We understand the orthodox position of the defense of the City Council, but it cannot be forgotten that the forced cessation of activity, during the validity of the state of alarm, is a situation that requires decisions outside the normative orthodoxy, in order to guarantee the basic principles that govern the matter and that determine that the tax cannot be settled during the time that the taxable event has ceased to occur by normative decision, of inexcusable compliance, for reasons of public health.
The exceptional situation has led to a serious drop in income for companies, which have seen their businesses temporarily closed. The intended orthodoxy would only add more seriousness to the situation, forcing clearly excessive and undue settlements to be paid, without it being possible to require recourse to exceptional review procedures when it is still possible to adapt to the exceptional situation in the tax settlement phase.
Strictly speaking, the Administration should have taken into consideration the exceptional situation to adapt the liquidation to it, through the figure of the reduction of the quota, proportional to the days of forced closure of the activity. It is true that the tax is accrued on the first day of the tax period and the installments are irreducible (article 89.2 LRHL (EDL 2004/2992)), but it is not so unless it makes sense in the event that the registration, cancellation or suspension of the activity depends on the will of the passive subject, not when these situations are imposed by the authority exercising exceptional powers for reasons of public health. In these cases, it was obligatory for the Administration to adapt the tax to said exceptional situation, and, by not doing so, it left open the way of reversal appeal against the excessive liquidation.Forcing the taxpayer to pay a settlement that was clearly inappropriate because it was excessive, makes no sense, and violates the principle of economic capacity, without the formula of forcing her, a posteriori, to propose a review route being acceptable.”
Finally, it is worth highlighting the recent resolution issued by the Contentious-Administrative Court of Valencia No. 3, which in Judgment No. 9/2022, dated January 11, 2022, has upheld the appeal of a taxpayer who was forced to close during the state of alarm and that has subsequently been unable to carry out its activity due to the existing restrictive measures:
“Undoubtedly, in the stated period, the exercise of the activity has not taken place, by virtue of provisions adopted during it, or it has taken place with serious limitations.
This is a case of absence of a taxable event, without the plaintiff being required to formally communicate a drop in activity, which had been imposed by the same state (in a broad sense) that now claims the tax of the intended activity, and therefore it is produced ex lege, without it being, as the City Council claims, a bonus, but rather a due return, of income derived from a taxable event not produced, due to the forced reduction of the period and object of the tax.
The calculation made by the plaintiff has not been challenged, and the full estimate of the appeal proceeds.”
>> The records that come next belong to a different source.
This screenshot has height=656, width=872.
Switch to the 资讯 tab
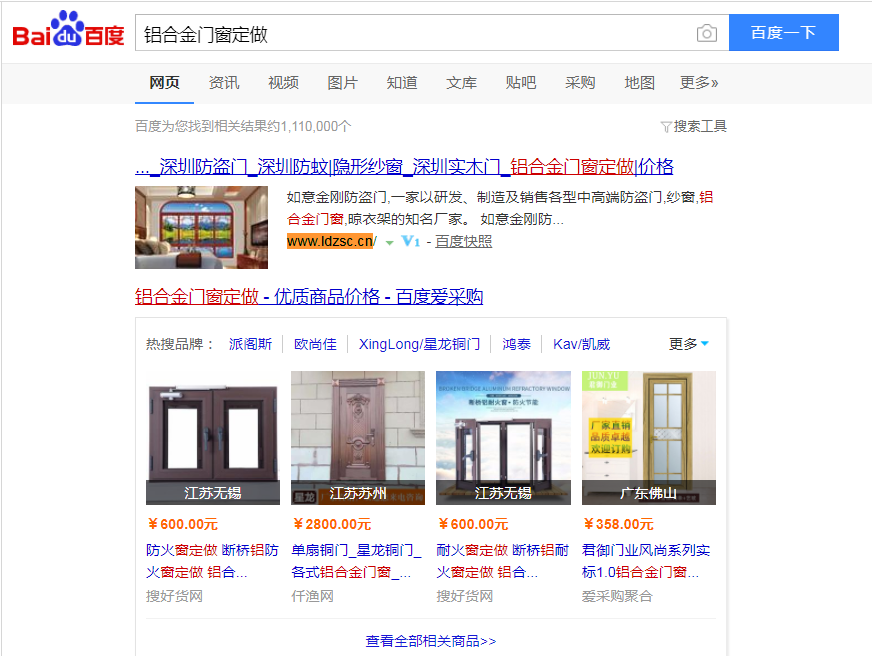coord(224,83)
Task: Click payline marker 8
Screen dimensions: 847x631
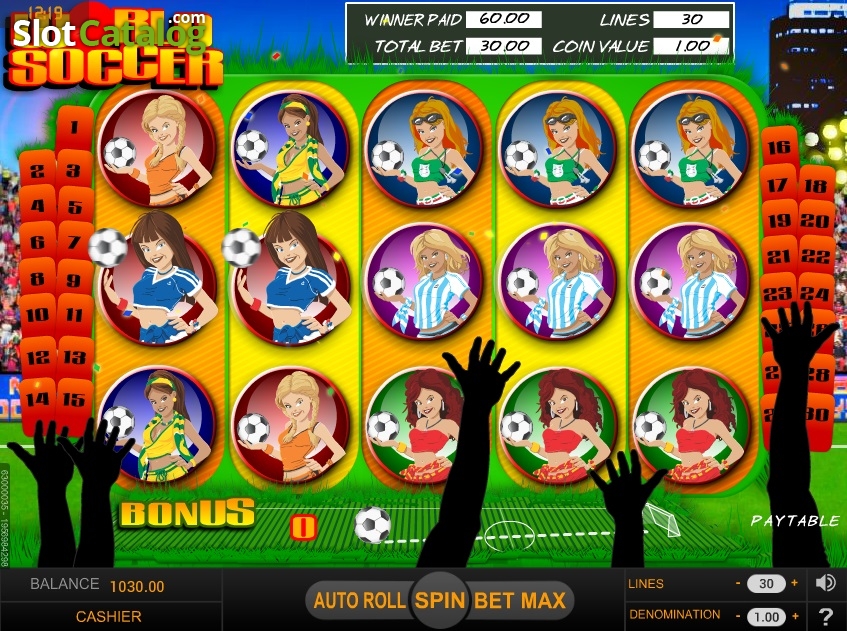Action: click(37, 279)
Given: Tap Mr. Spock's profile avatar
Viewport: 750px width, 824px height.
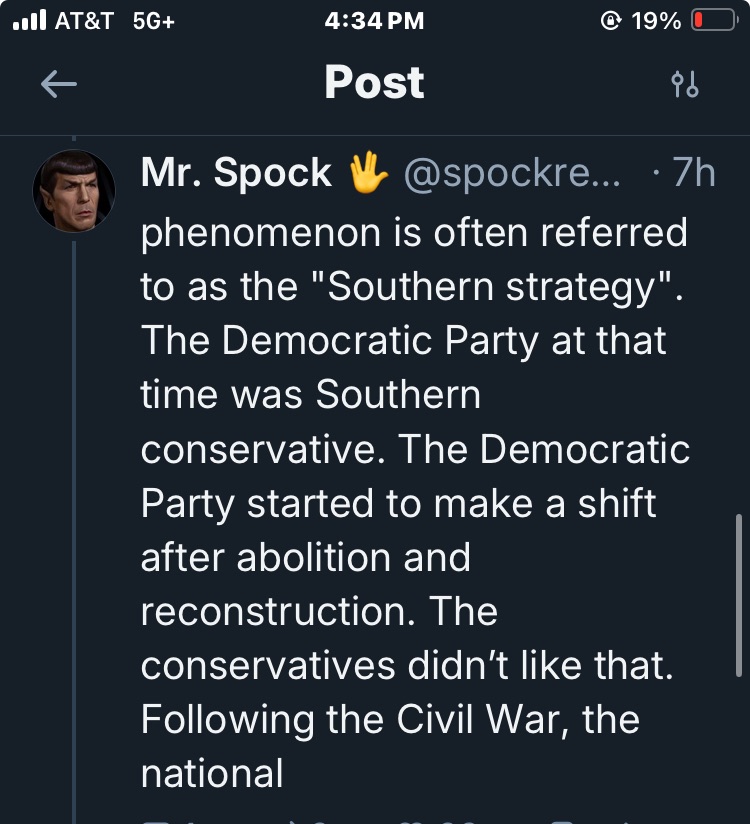Looking at the screenshot, I should pos(74,191).
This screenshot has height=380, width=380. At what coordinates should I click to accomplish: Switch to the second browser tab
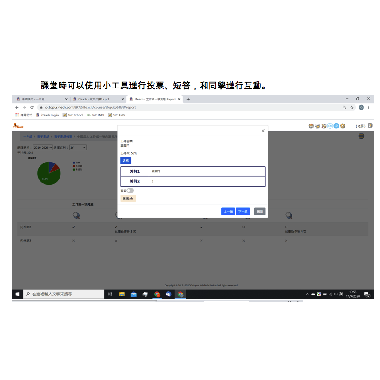pos(98,99)
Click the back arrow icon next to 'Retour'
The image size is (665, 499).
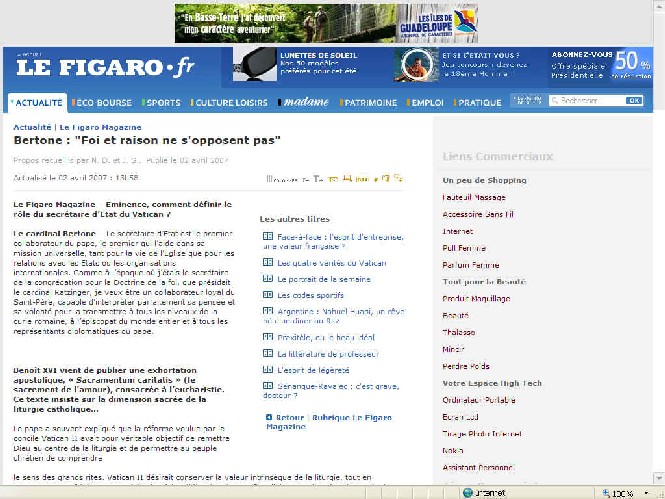(268, 415)
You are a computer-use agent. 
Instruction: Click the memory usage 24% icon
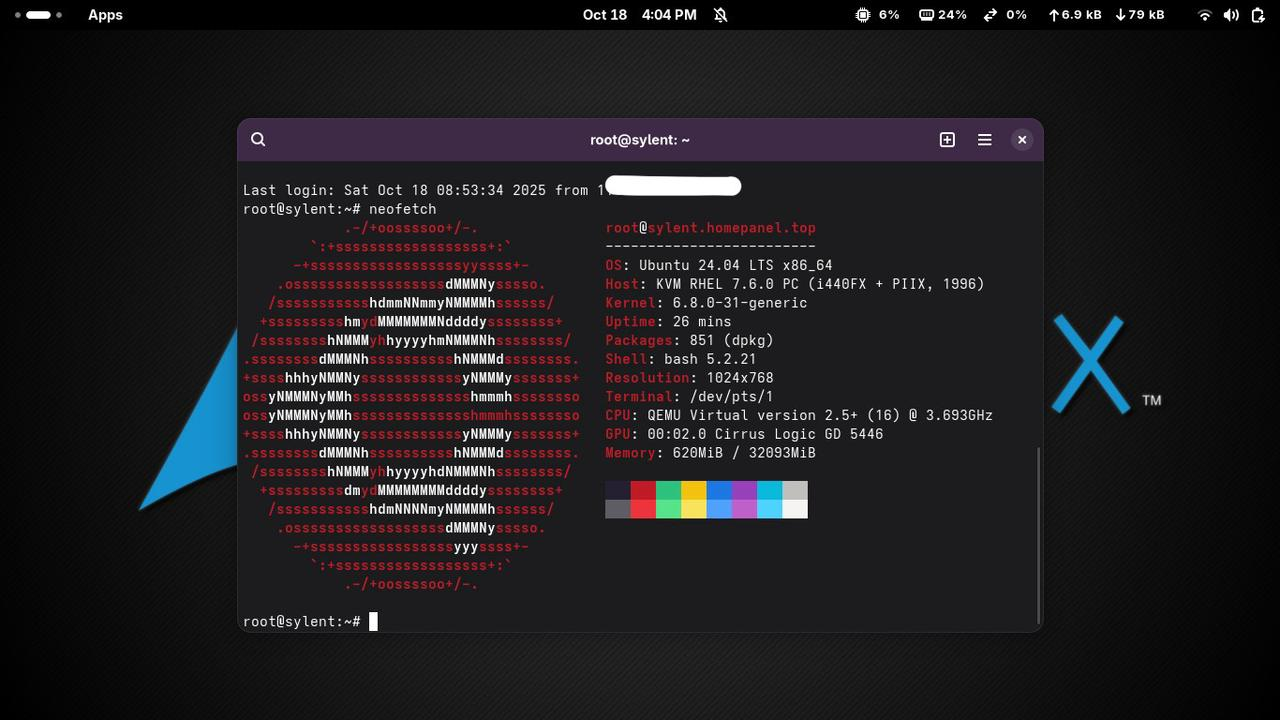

Based on all of the above, the taxpayers of the Tax on Economic Activities (IAE) who during the year 2020 could not carry out their activity and who despite this had to pay the IAE are entitled to a refund of the amount of said tax for an amount proportional to the period in which they were unable to carry out their business, professional or artistic activity. This right can be exercised within a period of four years from the payment of the aforementioned tax.
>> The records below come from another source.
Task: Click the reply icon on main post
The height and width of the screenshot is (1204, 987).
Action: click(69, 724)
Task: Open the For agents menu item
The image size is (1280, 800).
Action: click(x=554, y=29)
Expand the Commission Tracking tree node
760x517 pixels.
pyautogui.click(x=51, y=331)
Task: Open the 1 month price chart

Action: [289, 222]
In conclusion: the existing jurisprudence unanimously recognizes that all those activities that have been affected in their potential business generation, either because they have been forced to close down, or because they have had significant limitations for their development, do not they must pay the IAE corresponding to the affected period.
Consequently, our advice is that the companies that consider themselves affected by what is stated here raise the possibility of initiating a procedure to obtain the fair refund of the amount paid in excess.